Из кибитки донёсся недовольный голос:

— Прошка, чего стали?

— Караульного жду.

— Ждать — не переждать. Сбегай взбодри.

— Бить ноги из-за всякого. Я счас стрельну, мигом взбужу.

— Я те стрельну, патроны, чать, казённые. Ступай!

— Караульный! Драть тя некому.

— Во лодырь, господи, — зашуршало сено, из-под плетушки кибитки показалась всклокоченная голова Суворова. — Лба не перекрестил, а уж лается. Верно, самому идти. — Он резво спрыгнул, пригладил хохолок волос, кинул несколько крестов, оборотись на восток, поклонился Господу.

В это время показался караульный, но не из будки, а с другого края дороги. Он бежал, застёгиваясь на ходу, но не выпуская ружья из рук.

— Здеся я, здеся, чего раскричались... Кто таков, подорожную кажи.

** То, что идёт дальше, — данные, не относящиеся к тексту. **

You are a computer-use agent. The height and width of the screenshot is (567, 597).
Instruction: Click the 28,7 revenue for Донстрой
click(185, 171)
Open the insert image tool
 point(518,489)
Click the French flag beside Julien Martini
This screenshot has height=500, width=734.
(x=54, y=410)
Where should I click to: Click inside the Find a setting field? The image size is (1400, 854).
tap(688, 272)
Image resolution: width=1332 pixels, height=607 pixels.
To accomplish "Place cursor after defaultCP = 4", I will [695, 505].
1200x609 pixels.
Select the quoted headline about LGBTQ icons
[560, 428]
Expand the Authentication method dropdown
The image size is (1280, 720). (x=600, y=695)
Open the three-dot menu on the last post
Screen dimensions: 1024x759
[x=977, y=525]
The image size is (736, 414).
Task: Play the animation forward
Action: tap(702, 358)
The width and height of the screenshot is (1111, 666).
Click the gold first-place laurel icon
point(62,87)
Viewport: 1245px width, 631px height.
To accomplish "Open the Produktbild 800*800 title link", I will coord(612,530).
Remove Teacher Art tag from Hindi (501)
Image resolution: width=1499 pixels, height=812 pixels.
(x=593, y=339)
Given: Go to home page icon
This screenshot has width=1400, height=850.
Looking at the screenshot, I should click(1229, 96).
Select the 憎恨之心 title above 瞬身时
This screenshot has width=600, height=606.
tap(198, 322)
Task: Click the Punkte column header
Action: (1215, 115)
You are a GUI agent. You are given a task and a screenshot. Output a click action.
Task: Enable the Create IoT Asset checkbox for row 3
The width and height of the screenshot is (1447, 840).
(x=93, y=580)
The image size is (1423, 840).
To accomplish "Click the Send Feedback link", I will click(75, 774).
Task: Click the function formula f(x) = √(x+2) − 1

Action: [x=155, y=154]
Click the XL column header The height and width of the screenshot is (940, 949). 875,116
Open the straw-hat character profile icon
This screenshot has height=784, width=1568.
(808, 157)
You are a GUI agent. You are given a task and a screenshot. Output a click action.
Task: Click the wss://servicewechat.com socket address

— Его сиятельство генерал Суворов, — ответил Прохор, выпрямясь и подбоченясь. — Он те счас явит подорожную.

Молодой солдат-инвалид, припадая на ногу, кинулся к Суворову.

— Здравия желаю, вашсиясь!

— Здоров, братец. Чего лыбишься? Вот вздую шомполом — почто пост бросил?

— По нужде, вашсиясь... Но я глаз не спускал с караула, ежели чего, и стрелить мог.

В конвое кто-то озорно присвистнул: по балочке, прихватив ряднушку, улепётывала девка.

Суворов проговорил:

— И то нужда... Что-то лик твой знаком больно. Где ногу оставил?

— Под Туртукаем, вашсиясь!

— Что ты всё «сиясь» да «сиясь», воевали, чать, вместе... Ты... Едунов Владимирского полка?

— Так точно, Александр Васильевич!

— А где ж ясырь, что в Туртукае взял? Помнится, санитары чуть не полон картуз золотых несли.

— Было, да сплыло...

— Эх, беспутная голова, снова на царские хлеба сел... Чу! Что это?

Ветерок принёс весёлую, с присвистом песню.

— Каторжные это.

— С чего бы радость у них?

— Как не радость — князь Потёмкин пригнал дорогу строить, кандалы снял, а как докончат работу — всем свобода.

— Не разбегаются?

— В степи, что в клетке, — скрозь видать. Да и куды бежать от воли?

— Умён князь, а?

— Куды как умён: ежели к Пасхе не построят, обратно за Байкал.

— А много вести?

— Вёрст до двухсот.

— Умён...

За бугром, как глазом достать, лента дороги разрезала степь, и на ней сновали тысячи людей, кони. Копали, возили, сажали деревья.

3

С пригорка степь над излучиной Днепра казалась грудой разворошённых углей — они местами едва теплились, места дружно и весело горели, а кое-где к темнеющему небу вздымились языки пламени, над лиманом стояло зарево. Суворов сидел рядом с Прохором на козлах и жадно глядел на это великолепие.